Stored data:
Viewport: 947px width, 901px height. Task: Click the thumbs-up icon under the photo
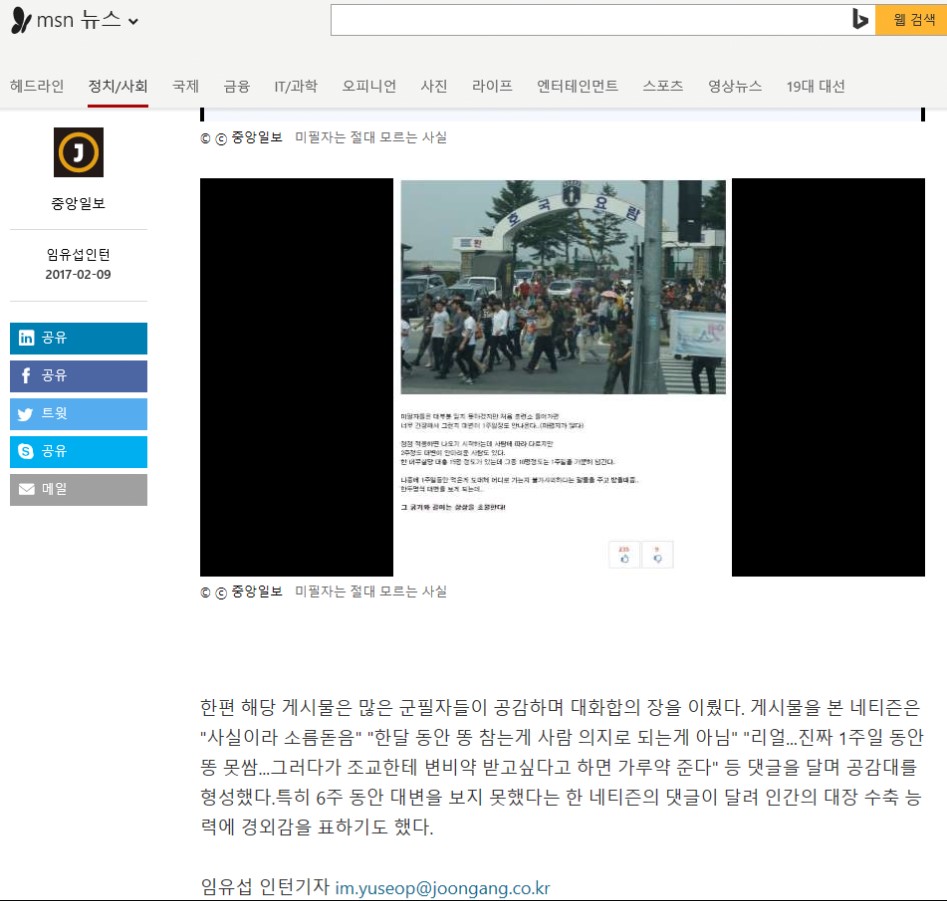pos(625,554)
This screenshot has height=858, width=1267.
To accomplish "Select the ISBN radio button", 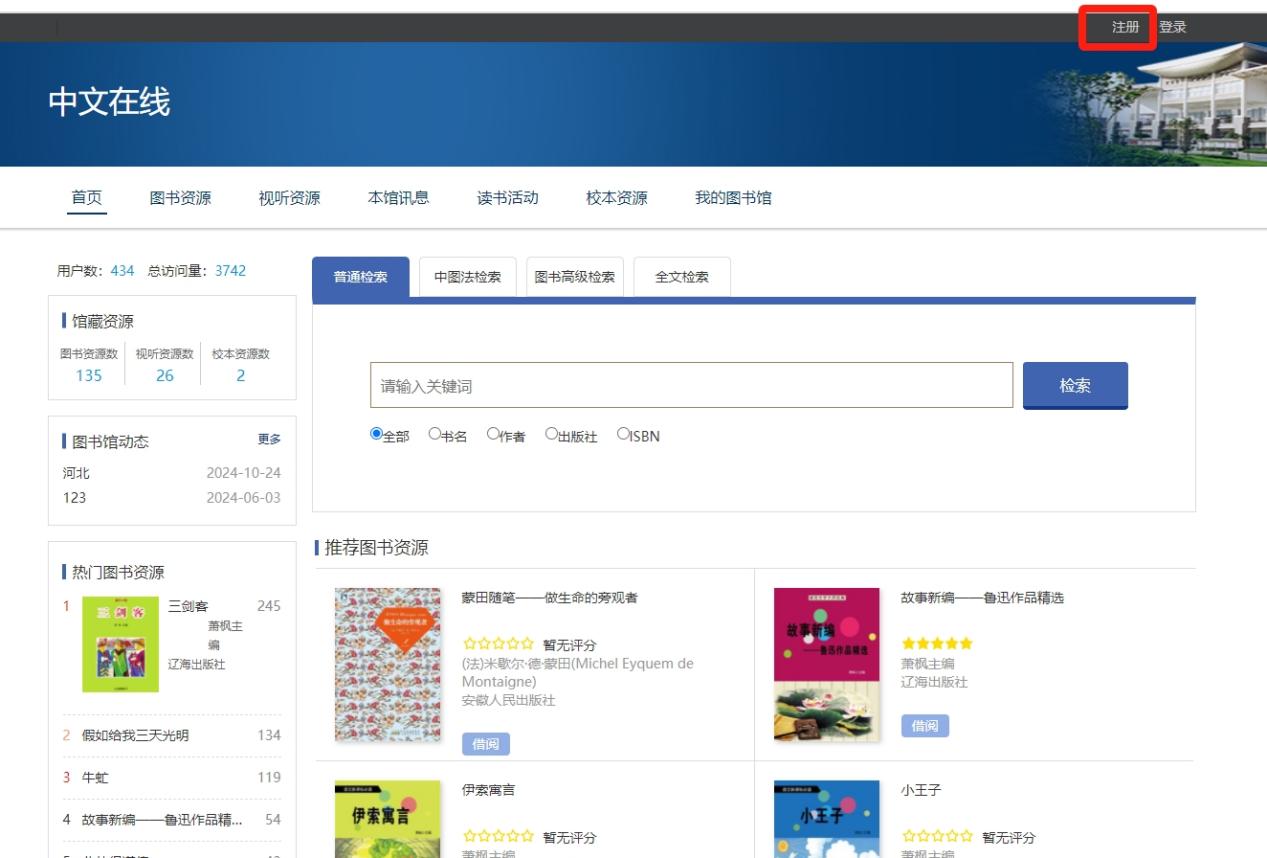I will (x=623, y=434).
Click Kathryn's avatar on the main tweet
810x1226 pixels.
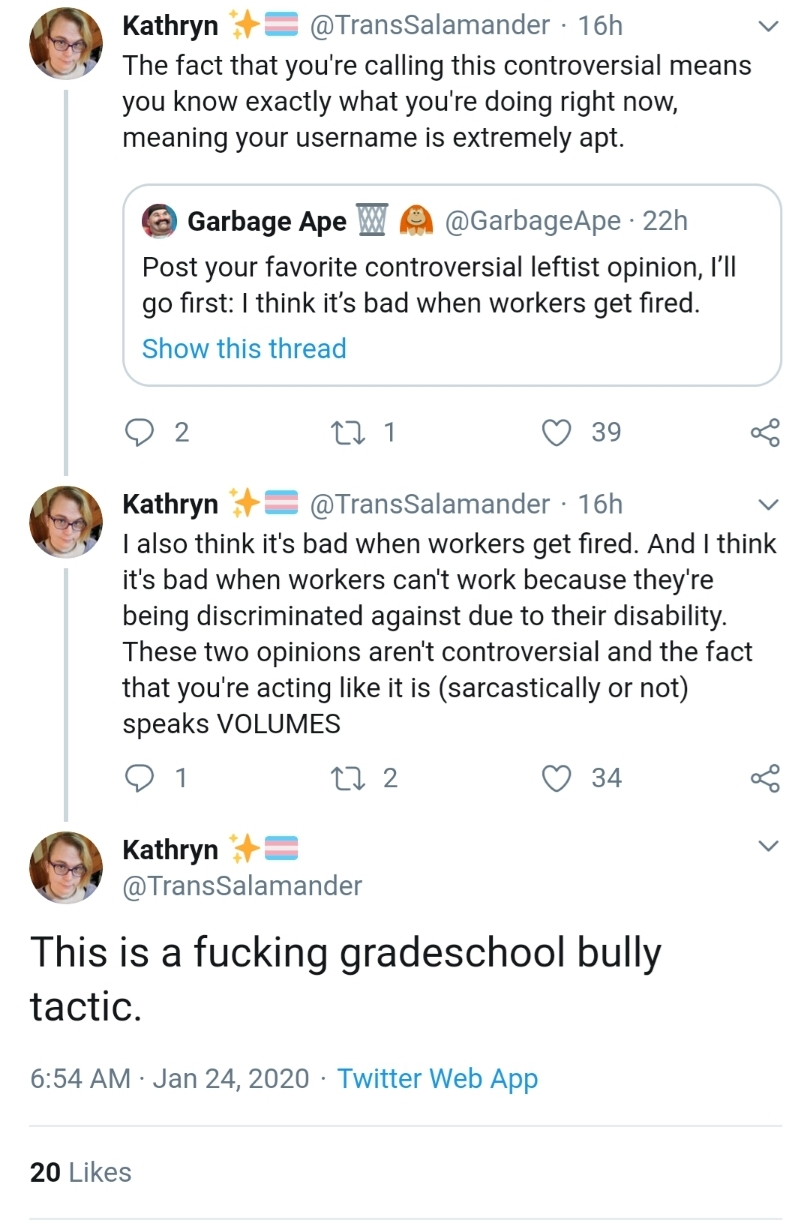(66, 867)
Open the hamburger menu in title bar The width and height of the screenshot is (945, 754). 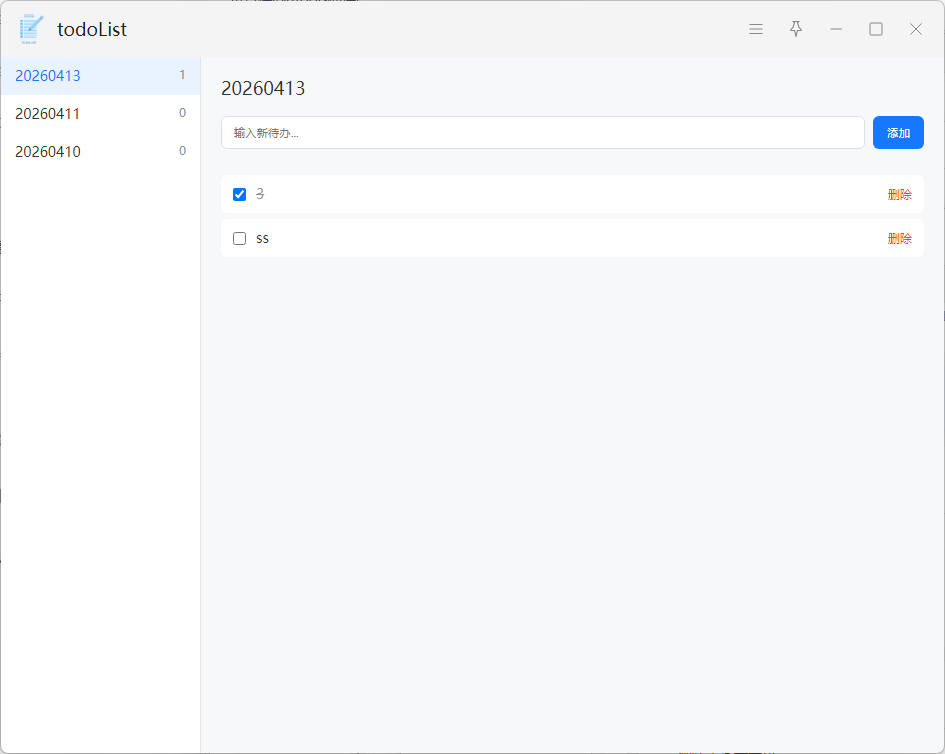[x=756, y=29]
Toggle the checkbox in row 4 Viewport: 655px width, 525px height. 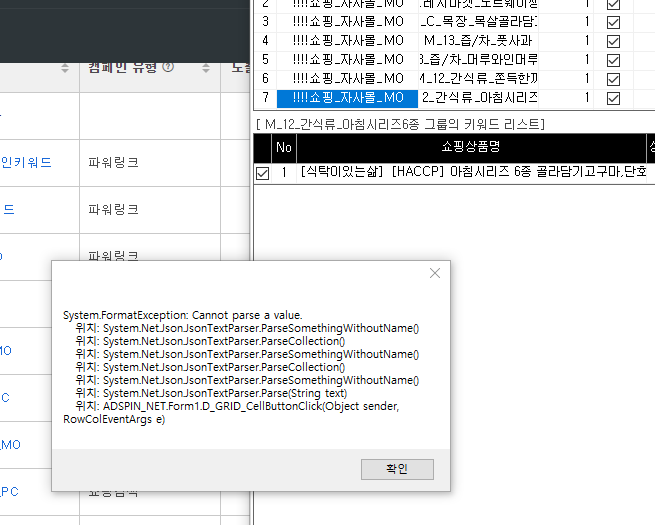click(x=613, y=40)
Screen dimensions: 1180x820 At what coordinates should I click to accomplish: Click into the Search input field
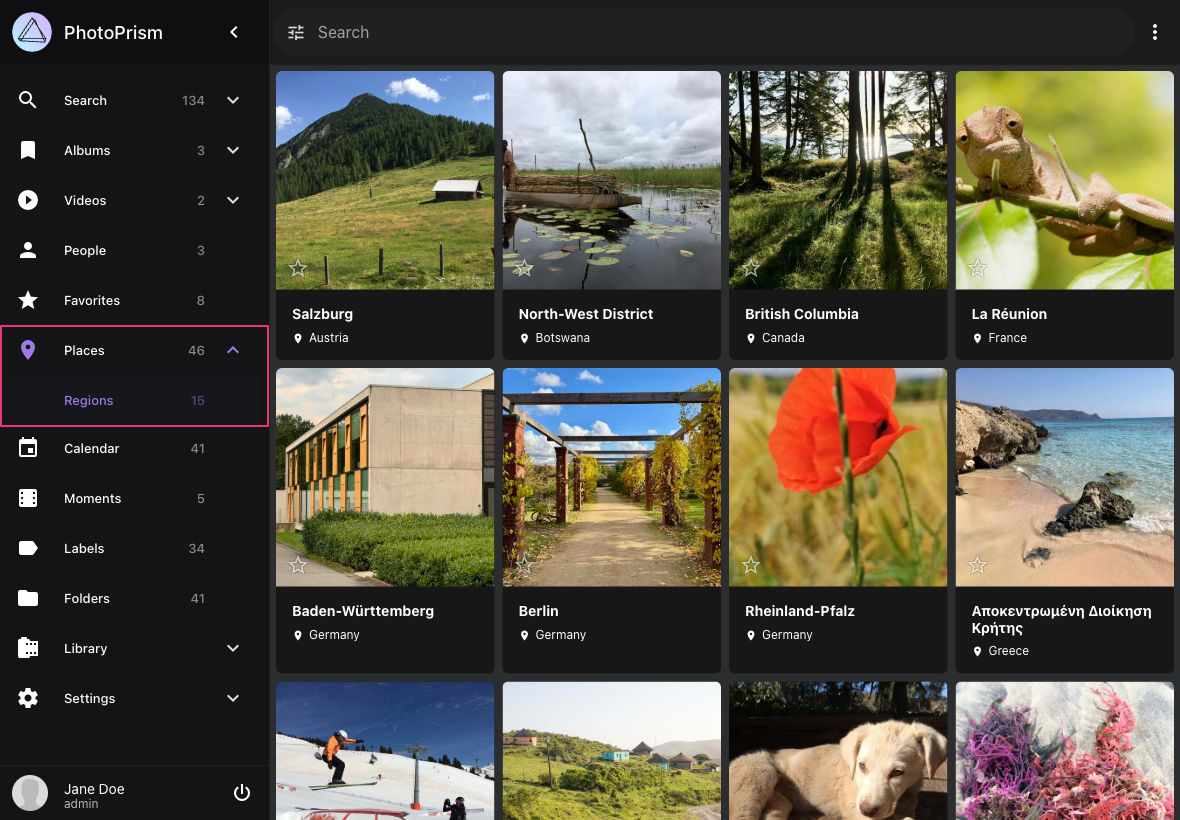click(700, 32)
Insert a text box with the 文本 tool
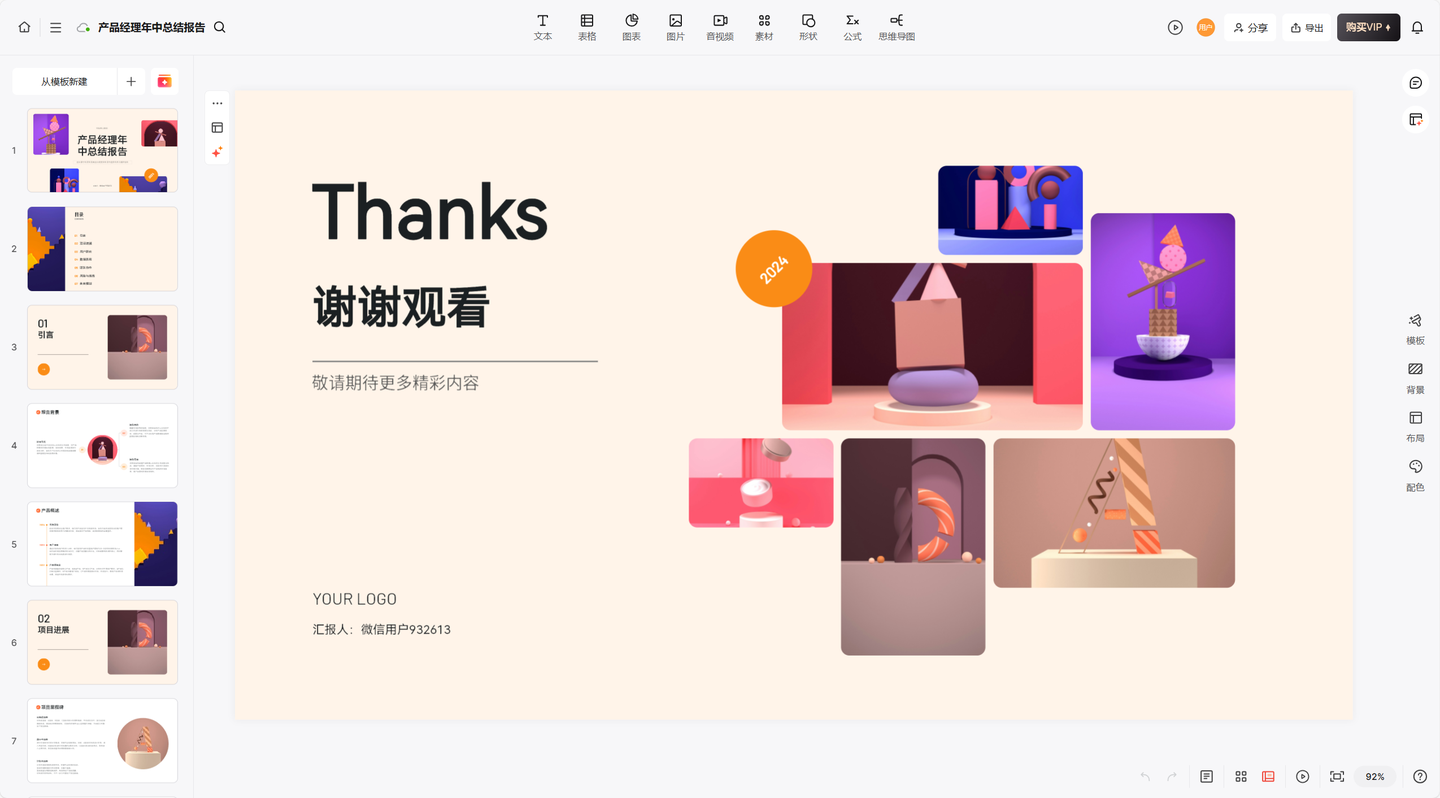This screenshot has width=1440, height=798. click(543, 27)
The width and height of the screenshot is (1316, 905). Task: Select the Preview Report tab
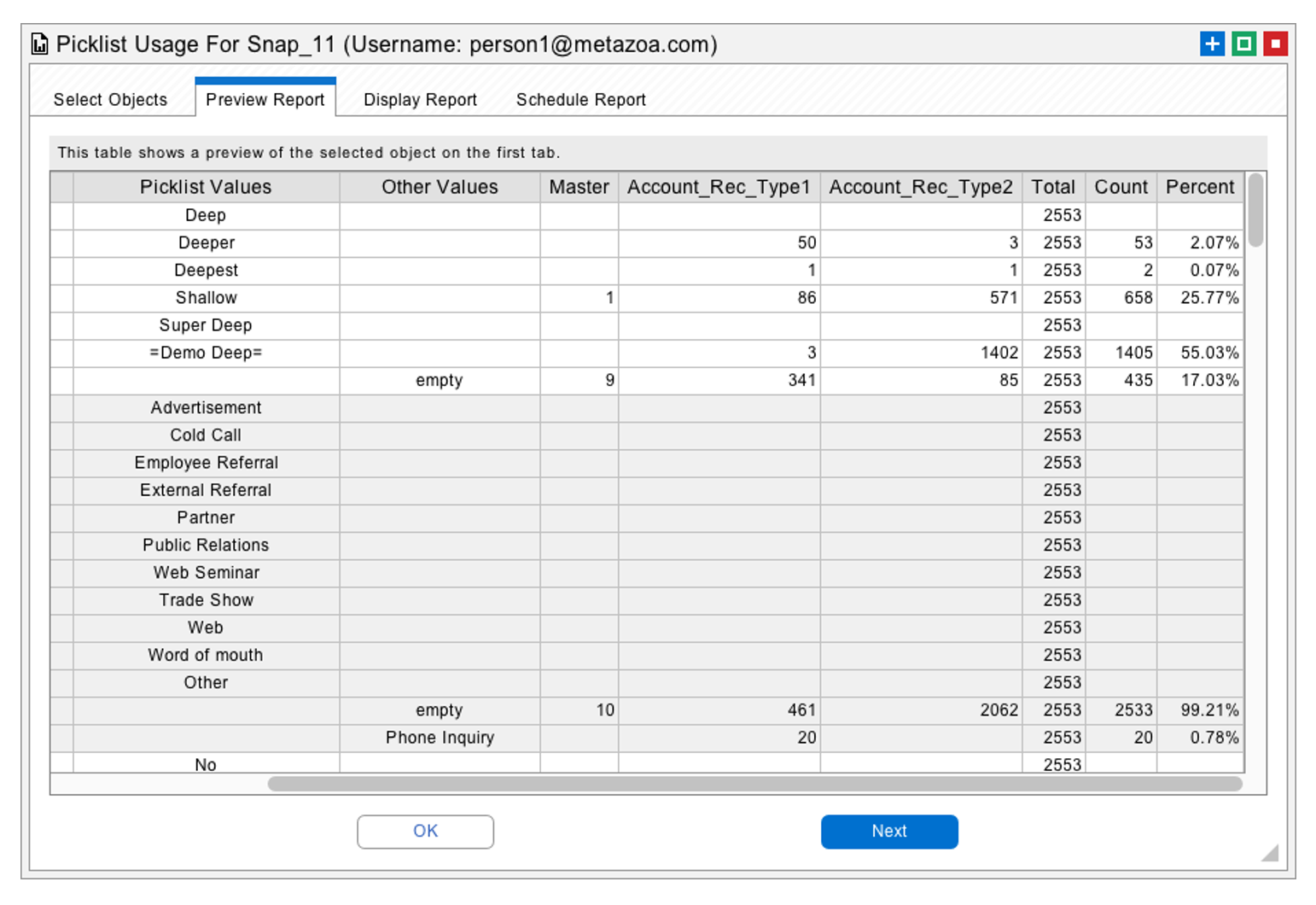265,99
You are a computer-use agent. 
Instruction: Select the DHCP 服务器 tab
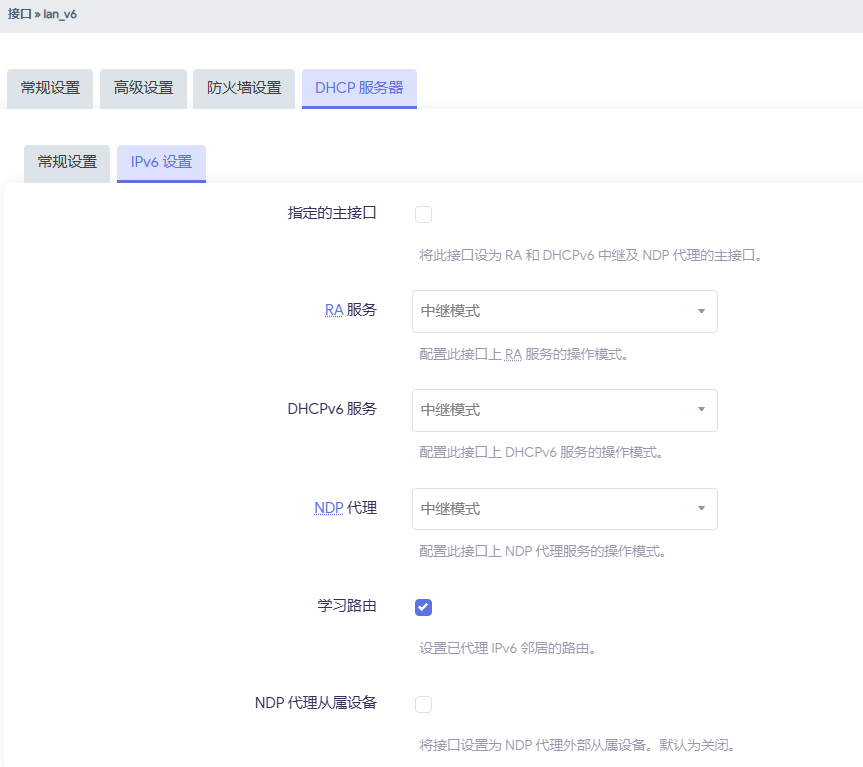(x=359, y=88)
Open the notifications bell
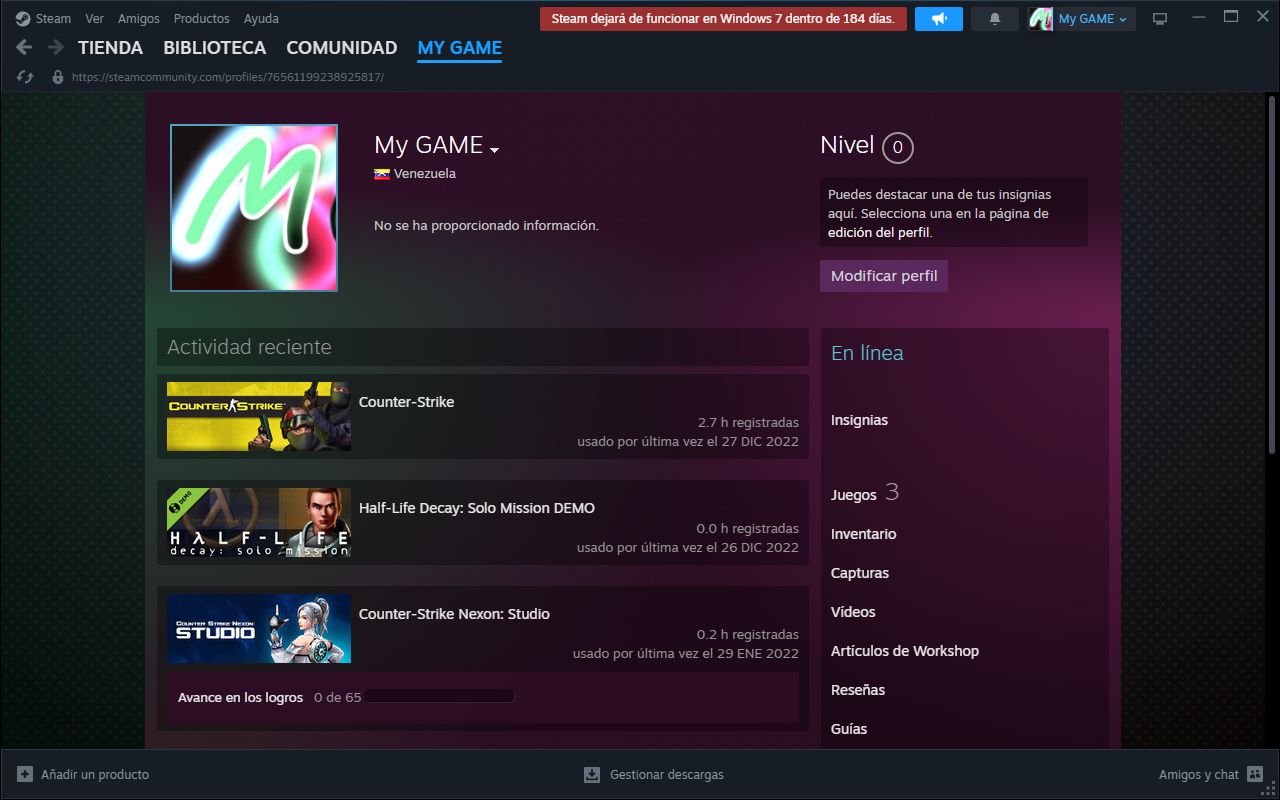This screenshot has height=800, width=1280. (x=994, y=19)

● **Task description**: Excluding the pictures, write out exactly the lines from the line that contains "The width and height of the screenshot is (1316, 905)." through the end of the records.

● **Solution to this task**:
The width and height of the screenshot is (1316, 905). Task: Select the Preview Report tab
265,99
You are a computer-use agent. 
Instruction: Select the DHCP 服务器 tab
(x=359, y=88)
Open the notifications bell
This screenshot has height=800, width=1280. (x=994, y=19)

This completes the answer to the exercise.